Contrats publics
le 16/06/2022

Le titulaire d’un marché de travaux qui n’établit pas le projet de décompte final demeure toujours fondé à contester le décompte général

CE, 19 mai 2022, Sociétés Eiffage Travaux publics Nord et autres, n° 455134

Un syndicat intercommunal (ci-après, le « Syndicat ») a conclu un marché de travaux (ci-après, le « Marché ») avec un groupement solidaire d’entreprises (ci-après, le « Groupement »). À la suite de la réception des travaux, faute pour le Groupement d’établir le projet de décompte final conformément aux stipulations du cahier des clauses administratives générales applicables aux marchés publics de travaux en sa version de 2009 (ci-après, le « CCAG »), le Syndicat l’a mis en demeure de produire ce projet.

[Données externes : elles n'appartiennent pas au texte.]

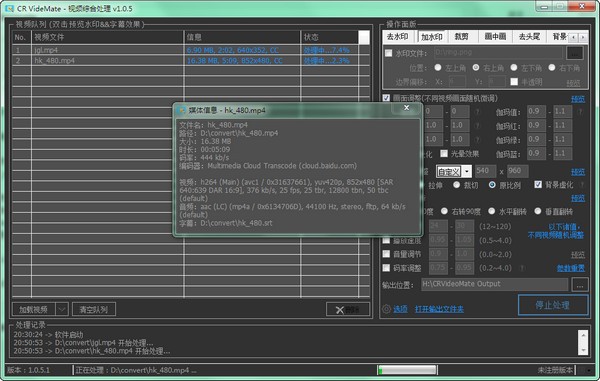Click the 停止处理 button
The image size is (600, 381).
pyautogui.click(x=553, y=305)
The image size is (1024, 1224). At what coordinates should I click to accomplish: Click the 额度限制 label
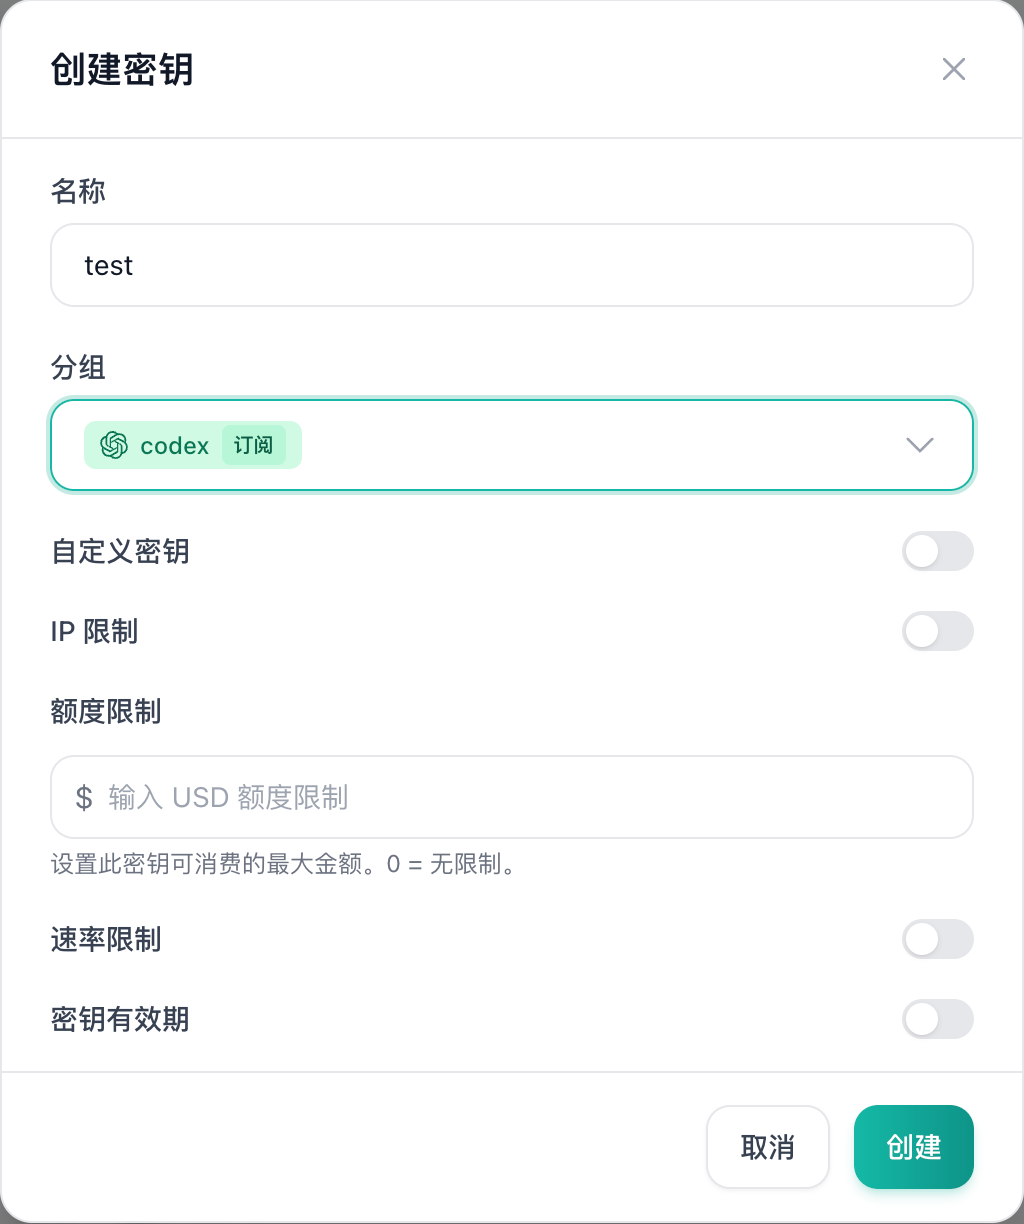(106, 712)
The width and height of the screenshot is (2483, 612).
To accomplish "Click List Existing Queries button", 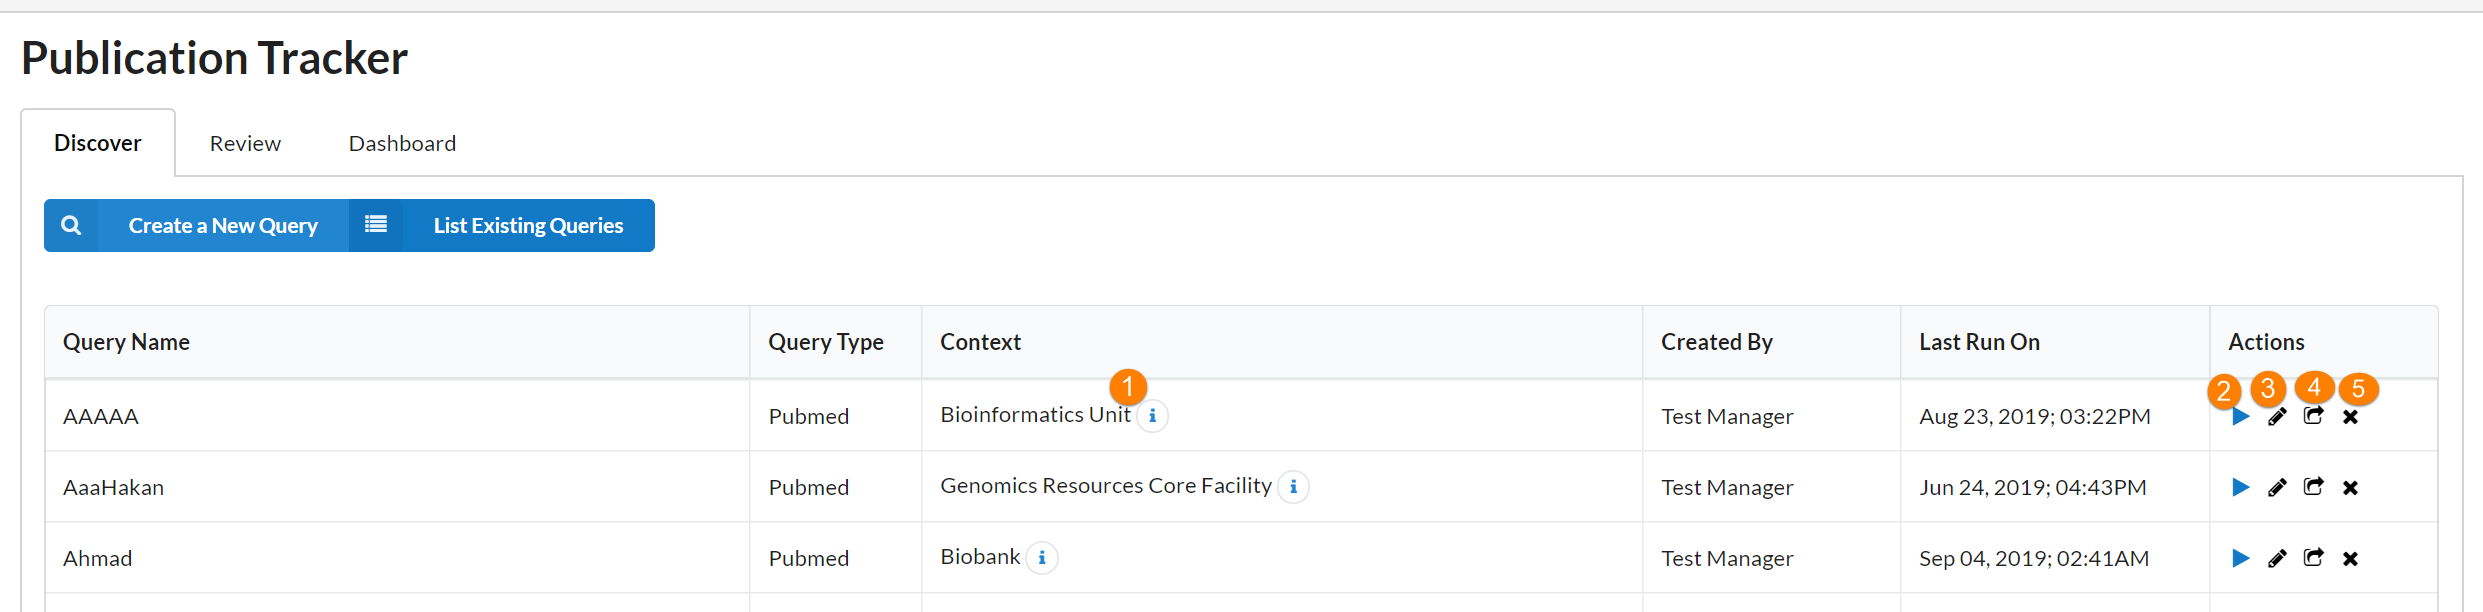I will point(527,226).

Le Groupement ayant fait savoir au Syndicat qu’il n’était pas en mesure d’établir ce projet, le Syndicat a, en application de la procédure prévue par le CCAG, établi le décompte général du marché et l’a notifié au Groupement. Le Groupement a, conformément à l’article 50.1 du CCAG, adressé au Syndicat un mémoire en réclamation portant sur une somme totale de 3 161 087,68 euros TTC. Après rejet de sa réclamation, le Groupement a porté le litige devant le tribunal administratif de Lille qui a partiellement fait droit à sa demande. Toutefois, la cour administrative d’appel de Douai a annulé ce jugement et les membres du Groupement se sont pourvus en cassation contre l’arrêt de la cour.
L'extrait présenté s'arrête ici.